TASK GOAL => Locate each line in the records containing "Pemkot". Copy it.

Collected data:
BEGIN

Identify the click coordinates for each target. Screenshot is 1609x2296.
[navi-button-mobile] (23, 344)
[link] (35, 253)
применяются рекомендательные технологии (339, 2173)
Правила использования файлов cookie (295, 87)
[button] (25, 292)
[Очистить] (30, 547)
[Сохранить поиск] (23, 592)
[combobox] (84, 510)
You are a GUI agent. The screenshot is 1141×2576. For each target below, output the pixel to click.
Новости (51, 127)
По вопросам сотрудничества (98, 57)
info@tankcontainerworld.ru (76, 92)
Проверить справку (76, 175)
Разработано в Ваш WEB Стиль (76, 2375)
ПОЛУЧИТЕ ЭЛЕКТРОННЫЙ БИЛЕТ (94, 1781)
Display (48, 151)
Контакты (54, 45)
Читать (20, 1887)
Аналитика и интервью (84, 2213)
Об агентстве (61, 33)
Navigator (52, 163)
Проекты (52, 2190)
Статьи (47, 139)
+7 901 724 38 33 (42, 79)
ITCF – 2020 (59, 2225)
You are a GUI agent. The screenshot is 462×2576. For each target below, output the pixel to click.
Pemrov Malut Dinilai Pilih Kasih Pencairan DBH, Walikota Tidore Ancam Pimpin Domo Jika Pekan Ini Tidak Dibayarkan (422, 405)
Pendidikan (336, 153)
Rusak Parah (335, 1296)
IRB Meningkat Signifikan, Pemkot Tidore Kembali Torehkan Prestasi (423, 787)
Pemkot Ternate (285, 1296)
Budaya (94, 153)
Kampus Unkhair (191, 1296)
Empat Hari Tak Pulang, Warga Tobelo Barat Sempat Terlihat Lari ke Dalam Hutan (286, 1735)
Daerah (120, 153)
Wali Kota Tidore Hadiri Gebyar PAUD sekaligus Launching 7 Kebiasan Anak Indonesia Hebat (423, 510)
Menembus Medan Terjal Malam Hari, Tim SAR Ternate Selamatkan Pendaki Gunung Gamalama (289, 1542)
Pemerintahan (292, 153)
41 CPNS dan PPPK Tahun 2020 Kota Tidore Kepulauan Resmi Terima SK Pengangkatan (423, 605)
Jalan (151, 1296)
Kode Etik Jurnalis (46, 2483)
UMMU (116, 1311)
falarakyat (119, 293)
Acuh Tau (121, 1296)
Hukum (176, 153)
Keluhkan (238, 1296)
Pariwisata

END

FINISHED TASK =>
IRB Meningkat Signifikan, Pemkot Tidore Kembali Torehkan Prestasi (423, 787)
Pemkot Ternate (285, 1296)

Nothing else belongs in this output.